**Task brief**
Scan the entries below for "Start" and copy each line that holds it.

**Information**
# # # # # # #

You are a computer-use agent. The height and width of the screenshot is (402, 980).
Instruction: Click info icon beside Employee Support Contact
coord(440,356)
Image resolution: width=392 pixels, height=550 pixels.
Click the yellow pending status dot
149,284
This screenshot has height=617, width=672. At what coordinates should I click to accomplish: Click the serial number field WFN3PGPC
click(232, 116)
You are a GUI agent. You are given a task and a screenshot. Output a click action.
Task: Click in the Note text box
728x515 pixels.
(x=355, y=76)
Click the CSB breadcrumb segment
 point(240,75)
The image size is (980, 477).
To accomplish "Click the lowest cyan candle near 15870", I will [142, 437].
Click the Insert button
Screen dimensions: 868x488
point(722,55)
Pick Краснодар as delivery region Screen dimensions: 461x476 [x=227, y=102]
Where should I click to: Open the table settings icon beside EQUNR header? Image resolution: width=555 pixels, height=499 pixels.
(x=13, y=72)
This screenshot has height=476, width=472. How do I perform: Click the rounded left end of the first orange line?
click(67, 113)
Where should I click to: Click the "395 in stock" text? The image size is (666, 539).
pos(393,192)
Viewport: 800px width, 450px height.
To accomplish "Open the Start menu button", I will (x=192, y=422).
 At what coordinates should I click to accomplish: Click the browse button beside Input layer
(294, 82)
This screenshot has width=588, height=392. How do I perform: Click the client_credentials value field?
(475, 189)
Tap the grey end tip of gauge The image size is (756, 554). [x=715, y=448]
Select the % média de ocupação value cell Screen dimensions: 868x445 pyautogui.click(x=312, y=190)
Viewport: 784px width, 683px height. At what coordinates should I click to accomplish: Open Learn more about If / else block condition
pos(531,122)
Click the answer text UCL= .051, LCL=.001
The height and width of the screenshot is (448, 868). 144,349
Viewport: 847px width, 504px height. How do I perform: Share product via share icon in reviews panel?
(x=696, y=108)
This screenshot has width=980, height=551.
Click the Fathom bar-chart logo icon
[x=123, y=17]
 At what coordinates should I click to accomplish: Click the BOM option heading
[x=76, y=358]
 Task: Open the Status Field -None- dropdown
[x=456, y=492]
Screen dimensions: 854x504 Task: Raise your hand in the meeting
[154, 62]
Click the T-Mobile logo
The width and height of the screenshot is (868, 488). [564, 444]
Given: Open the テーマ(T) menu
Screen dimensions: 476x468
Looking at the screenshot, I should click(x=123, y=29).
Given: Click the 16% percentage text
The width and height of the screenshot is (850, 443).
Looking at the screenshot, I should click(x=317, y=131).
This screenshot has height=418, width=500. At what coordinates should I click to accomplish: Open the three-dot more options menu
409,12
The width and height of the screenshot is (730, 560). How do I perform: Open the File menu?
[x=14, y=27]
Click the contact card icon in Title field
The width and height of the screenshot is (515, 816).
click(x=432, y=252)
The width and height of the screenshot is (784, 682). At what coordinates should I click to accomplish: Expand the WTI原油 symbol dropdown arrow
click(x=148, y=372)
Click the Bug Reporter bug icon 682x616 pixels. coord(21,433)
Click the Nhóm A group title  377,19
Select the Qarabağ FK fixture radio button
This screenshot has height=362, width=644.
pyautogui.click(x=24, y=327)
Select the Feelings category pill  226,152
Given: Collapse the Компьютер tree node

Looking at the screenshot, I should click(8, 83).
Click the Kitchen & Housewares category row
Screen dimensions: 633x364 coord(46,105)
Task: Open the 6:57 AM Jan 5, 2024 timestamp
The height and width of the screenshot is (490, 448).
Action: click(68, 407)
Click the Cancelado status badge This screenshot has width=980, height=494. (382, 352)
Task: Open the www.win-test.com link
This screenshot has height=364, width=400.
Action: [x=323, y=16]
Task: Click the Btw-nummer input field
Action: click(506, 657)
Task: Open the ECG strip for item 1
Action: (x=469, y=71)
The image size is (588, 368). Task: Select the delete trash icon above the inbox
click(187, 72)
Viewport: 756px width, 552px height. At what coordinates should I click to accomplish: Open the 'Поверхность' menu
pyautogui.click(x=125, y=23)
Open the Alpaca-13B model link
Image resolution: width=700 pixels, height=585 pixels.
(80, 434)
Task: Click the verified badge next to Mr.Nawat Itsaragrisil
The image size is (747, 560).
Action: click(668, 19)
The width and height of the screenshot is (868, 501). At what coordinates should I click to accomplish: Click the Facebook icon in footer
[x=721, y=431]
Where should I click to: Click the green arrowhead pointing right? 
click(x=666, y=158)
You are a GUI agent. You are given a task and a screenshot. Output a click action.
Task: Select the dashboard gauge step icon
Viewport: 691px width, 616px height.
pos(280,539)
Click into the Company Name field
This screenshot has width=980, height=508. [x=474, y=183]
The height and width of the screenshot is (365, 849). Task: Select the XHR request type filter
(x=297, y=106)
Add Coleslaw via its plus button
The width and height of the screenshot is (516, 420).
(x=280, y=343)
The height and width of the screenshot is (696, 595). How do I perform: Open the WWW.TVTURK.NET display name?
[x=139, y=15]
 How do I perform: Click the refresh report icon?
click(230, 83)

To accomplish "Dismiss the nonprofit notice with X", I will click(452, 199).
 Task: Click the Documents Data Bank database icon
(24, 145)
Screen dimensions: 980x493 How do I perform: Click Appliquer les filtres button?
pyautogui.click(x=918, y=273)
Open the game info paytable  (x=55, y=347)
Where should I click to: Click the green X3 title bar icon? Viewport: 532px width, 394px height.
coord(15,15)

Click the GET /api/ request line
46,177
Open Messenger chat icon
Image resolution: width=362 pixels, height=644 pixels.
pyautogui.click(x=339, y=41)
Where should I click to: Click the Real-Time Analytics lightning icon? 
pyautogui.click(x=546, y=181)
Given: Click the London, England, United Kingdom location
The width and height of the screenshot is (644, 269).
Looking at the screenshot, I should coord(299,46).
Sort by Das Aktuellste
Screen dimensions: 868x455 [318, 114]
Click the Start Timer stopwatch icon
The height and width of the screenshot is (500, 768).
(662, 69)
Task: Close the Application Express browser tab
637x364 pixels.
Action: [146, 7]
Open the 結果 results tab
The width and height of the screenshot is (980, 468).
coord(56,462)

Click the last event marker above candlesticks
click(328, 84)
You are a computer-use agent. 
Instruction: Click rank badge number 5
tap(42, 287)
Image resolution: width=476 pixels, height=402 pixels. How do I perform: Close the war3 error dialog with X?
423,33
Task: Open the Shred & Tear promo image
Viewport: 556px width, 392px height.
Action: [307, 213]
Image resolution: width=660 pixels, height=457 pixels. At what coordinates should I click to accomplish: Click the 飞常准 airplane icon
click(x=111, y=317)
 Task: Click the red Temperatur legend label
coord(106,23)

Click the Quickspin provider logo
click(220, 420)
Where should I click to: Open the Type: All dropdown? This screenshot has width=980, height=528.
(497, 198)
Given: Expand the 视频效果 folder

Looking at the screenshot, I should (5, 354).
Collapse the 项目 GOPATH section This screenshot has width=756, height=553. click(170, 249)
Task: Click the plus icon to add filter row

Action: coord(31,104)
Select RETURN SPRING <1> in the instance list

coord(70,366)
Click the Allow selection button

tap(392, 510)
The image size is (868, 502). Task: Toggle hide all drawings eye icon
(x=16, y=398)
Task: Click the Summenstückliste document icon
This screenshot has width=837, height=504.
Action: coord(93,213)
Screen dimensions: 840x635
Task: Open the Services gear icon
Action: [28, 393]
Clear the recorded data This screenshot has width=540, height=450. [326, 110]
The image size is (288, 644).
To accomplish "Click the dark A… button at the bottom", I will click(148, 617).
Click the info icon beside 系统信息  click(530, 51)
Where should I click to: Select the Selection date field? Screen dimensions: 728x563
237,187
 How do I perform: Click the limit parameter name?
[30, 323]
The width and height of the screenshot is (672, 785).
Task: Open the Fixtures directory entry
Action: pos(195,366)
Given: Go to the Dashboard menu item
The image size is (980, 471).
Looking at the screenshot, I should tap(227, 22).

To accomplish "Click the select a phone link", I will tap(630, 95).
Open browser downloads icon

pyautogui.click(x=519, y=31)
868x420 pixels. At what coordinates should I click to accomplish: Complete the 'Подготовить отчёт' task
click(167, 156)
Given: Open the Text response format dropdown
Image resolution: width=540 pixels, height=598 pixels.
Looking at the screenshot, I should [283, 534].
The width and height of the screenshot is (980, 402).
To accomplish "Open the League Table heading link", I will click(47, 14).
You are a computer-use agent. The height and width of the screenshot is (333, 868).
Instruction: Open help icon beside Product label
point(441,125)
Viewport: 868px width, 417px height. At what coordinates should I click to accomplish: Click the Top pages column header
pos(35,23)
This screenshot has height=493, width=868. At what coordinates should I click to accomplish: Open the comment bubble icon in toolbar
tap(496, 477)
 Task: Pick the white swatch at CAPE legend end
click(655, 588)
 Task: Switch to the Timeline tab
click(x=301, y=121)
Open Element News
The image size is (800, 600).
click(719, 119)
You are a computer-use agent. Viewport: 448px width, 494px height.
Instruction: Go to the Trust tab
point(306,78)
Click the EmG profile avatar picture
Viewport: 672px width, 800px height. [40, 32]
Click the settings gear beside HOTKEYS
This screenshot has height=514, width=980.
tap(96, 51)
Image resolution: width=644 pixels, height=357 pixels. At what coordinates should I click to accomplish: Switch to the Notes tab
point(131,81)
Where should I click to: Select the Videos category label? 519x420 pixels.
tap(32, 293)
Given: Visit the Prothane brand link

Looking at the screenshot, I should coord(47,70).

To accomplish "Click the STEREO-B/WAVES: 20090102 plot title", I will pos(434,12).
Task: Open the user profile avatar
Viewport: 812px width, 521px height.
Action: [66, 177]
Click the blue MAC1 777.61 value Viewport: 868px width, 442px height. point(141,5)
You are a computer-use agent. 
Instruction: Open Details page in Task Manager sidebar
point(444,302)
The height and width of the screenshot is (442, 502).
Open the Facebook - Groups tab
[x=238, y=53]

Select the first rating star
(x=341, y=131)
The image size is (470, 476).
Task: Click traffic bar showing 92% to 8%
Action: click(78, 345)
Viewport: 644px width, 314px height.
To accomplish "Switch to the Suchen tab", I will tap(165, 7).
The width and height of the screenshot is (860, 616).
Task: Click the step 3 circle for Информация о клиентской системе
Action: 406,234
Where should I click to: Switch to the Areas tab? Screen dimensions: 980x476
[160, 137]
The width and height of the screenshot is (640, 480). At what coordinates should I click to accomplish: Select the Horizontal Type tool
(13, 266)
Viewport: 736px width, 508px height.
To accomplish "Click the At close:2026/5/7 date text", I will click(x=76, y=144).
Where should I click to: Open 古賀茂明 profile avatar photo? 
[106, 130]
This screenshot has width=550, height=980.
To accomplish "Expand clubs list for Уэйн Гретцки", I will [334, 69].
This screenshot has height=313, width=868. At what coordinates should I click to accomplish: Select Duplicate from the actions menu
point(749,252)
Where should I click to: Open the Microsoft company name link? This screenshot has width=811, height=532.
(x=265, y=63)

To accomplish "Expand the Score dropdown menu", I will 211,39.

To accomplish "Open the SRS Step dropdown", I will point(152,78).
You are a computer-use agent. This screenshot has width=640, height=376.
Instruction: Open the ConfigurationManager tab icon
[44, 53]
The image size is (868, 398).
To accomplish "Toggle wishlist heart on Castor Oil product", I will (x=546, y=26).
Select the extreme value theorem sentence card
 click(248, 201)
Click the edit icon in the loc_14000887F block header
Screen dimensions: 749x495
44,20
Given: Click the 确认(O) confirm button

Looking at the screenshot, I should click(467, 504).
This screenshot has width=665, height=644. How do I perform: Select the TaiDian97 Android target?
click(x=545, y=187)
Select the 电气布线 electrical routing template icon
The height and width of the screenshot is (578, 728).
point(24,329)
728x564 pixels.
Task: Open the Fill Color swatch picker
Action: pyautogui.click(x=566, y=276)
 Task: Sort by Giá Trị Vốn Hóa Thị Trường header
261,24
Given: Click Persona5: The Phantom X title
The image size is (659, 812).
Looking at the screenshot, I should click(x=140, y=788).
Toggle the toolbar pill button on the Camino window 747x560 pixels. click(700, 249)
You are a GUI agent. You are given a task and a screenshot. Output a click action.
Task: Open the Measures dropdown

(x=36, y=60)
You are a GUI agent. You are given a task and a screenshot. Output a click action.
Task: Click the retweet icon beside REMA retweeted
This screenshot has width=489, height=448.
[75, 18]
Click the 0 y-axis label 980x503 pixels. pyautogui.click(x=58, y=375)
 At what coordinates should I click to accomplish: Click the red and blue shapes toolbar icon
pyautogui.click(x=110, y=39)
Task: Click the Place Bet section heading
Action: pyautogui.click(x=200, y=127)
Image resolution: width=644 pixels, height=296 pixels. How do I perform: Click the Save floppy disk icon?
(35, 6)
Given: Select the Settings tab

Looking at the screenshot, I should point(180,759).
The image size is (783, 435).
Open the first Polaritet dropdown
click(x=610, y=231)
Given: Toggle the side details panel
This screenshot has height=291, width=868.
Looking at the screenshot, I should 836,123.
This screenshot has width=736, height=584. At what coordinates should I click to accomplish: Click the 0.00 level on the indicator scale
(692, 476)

# # # # # # #

**Reply to the task**
To accomplish "Open the Start menu button", I will (x=192, y=422).
Click the Start Timer stopwatch icon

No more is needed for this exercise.